Diese Ich-Verkrampfung, die kritisch jede Schliere am Fenster kommentiert. Die sich masslos über Druckerpatronenpreise aufregt. Die genervt ist, schon wieder den Geschirrspüler aus- und einzuräumen, weil sie doch Besseres mit ihrer Zeit anzufangen wüsste. Die daran herumkrittelt, dass das Regal zwar super gerade, aber zu hoch hängt – und daraus eine mehrbändige Abhandlung über mögliche kognitive Defizite macht.
Diese Dame lässt dann los. Oder läuft im Hintergrund mit, ohne gross Beachtung zu finden.
Dann sind da einfach Hände, die Wäsche aufhängen, Gemüse schnippeln, einen Tisch abwischen. Beine, die sich beim Gehen rhythmisch bewegen.

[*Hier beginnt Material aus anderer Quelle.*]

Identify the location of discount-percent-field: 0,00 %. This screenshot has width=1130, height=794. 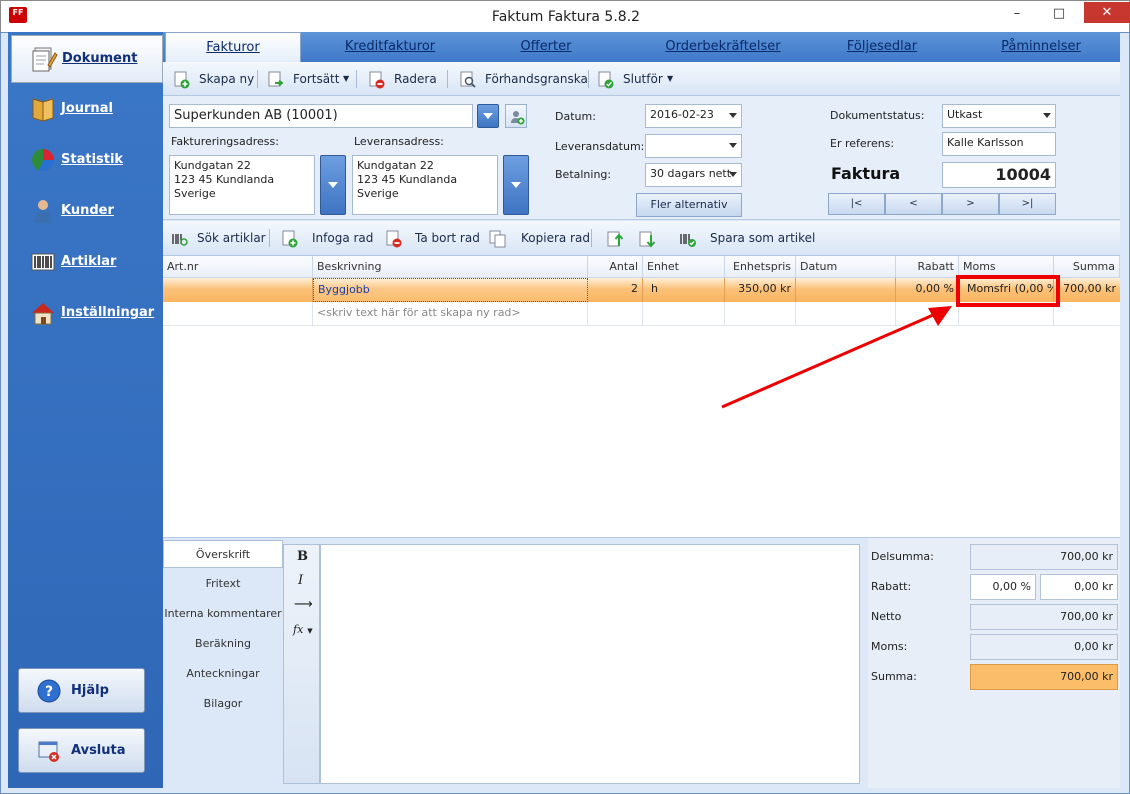
(1003, 587).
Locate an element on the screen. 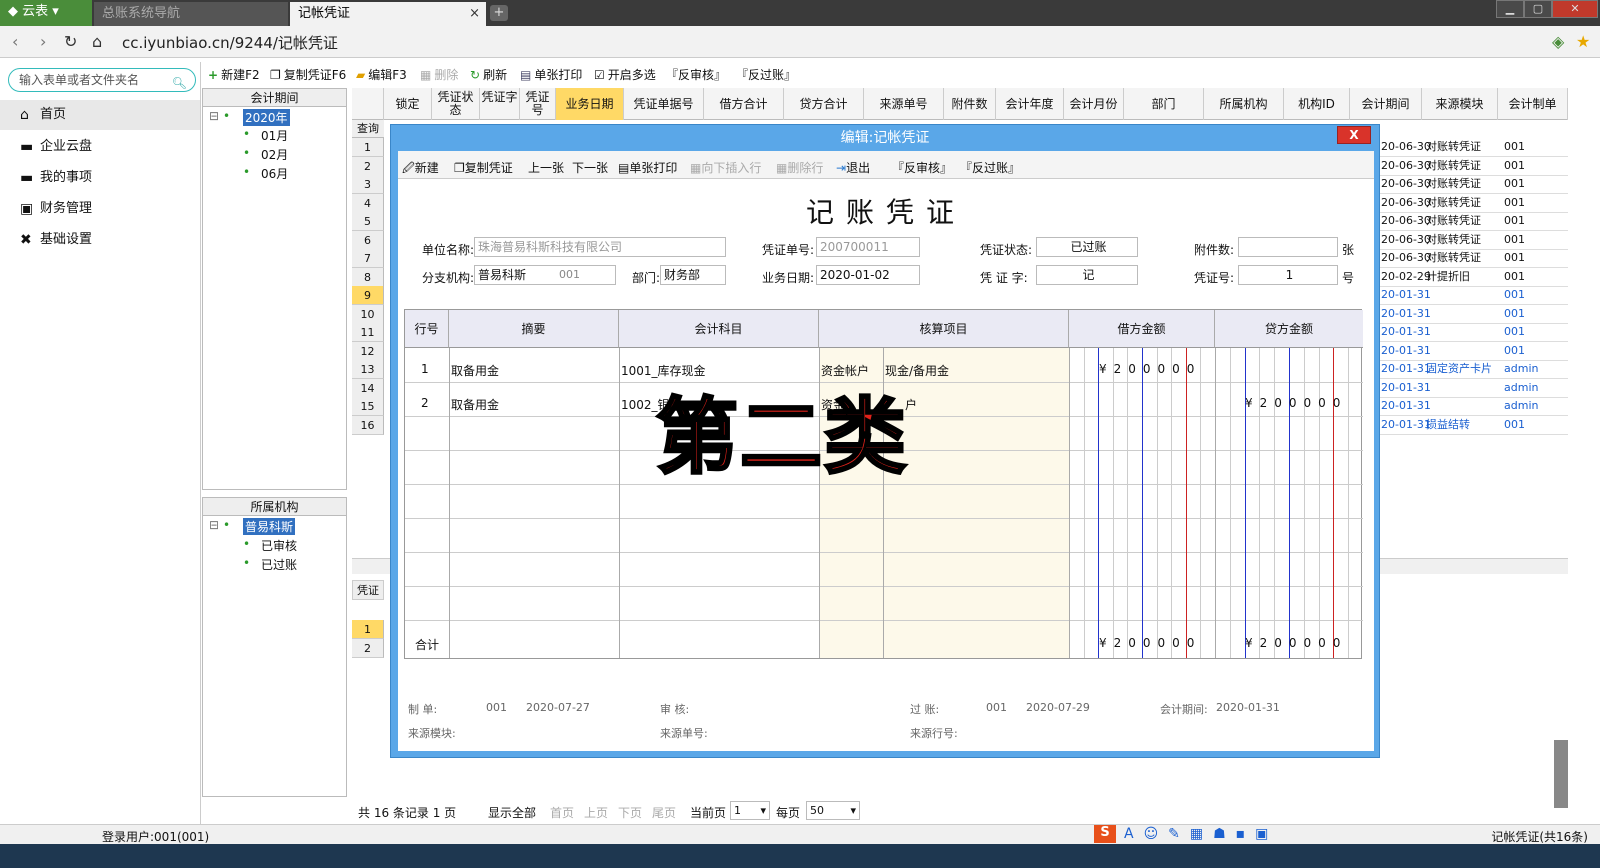 The width and height of the screenshot is (1600, 868). bookmark-star-icon: ★ is located at coordinates (1583, 42).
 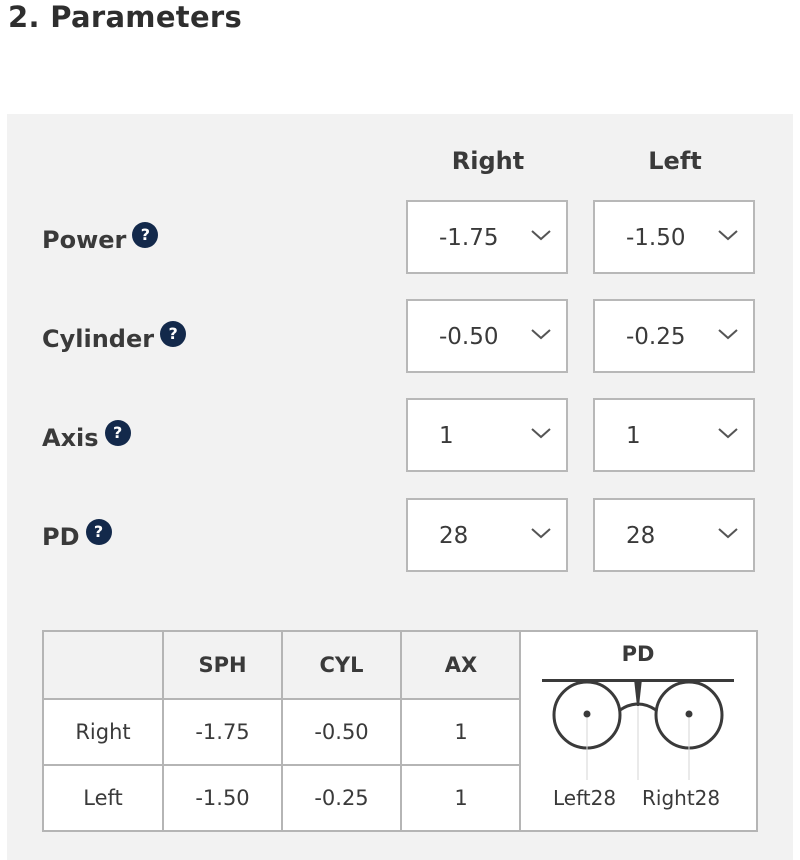 What do you see at coordinates (126, 17) in the screenshot?
I see `section-title: 2. Parameters` at bounding box center [126, 17].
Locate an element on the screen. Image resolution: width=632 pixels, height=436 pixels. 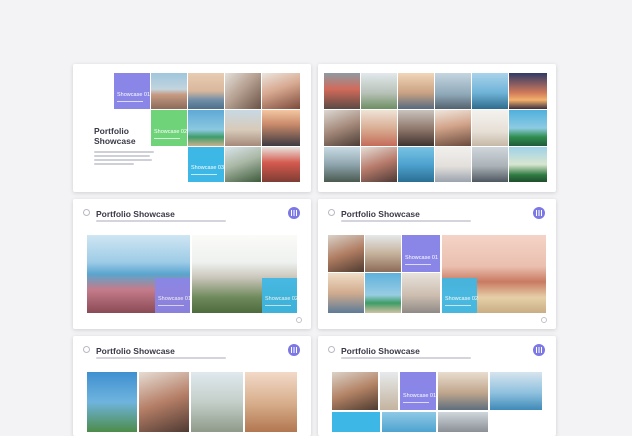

Augen, die beim Anbringen eines Regals Mass nehmen – und ein Raum, der jetzt anders aussieht. Ohne eine Geschichte dazu.
Und in solchen Momenten, wenn alles geschichtenlos dahinfliesst, bastelt meine Gehirnzelle daraus die nächste Geschichte. Sie meint nämlich, sie hätte etwas begriffen. Nicht etwas – es. Sie fühlt sich dann ganz in einer Linie mit den ganz Grossen:
Übe dich im Nichttun, und alles fügt sich zum Guten.
– Laotse
Nichttun steht da, nicht Nichtstun. Das „s“ macht den Unterschied. Und tatsächlich: In meiner Wahrnehmung wandelt sich vieles zum Guten, sobald ich die „Macherin“ in mir loslasse. Die, die ständig denkt, sie müsse es besser, korrekter, perfekter, wichtiger …. halt irgendwie anders machen.
Während einer Feldenkrais-Lektion erlebe ich das oft. Meine Lehrerin gibt anspruchsvolle Lektionen – und wenn ihre Anleitungen zu viel werden, welchen Körperteil ich wie bewegen, wohin ich meine Aufmerksamkeit lenken und gleichzeitig woanders hin atmen soll, wann ich eine Bewegung verkleinern und wann ich sie im Geiste nur noch denken soll – dann lasse ich mich selbst los. Ich mache, was sie sagt, ohne es „machen zu wollen“. Es ist ein Loslassen mitten im Tun. Ein Loslassen der Absicht, es „richtig“ zu machen oder verstehen zu wollen, worauf es hinausläuft. Ein tätiges Nicht-Machen.
Mit erstaunlichen Ergebnissen. Mein Körper „belohnt“ mich mit einer Beweglichkeit, die ich jahrelang nicht besessen hatte.
Wer nicht handelt, dem steht die Welt zur Verfügung und er hat Überfluss. Wer handelt, der steht der Welt zur Verfügung und hat Mangel.
– Dschuang Dsi
Und mein Nicht-Handeln bestünde wohl darin, mir hieraus keine Geschichte zu basteln – was meine kleine Gehirnzelle hiermit aber bereits getan hat.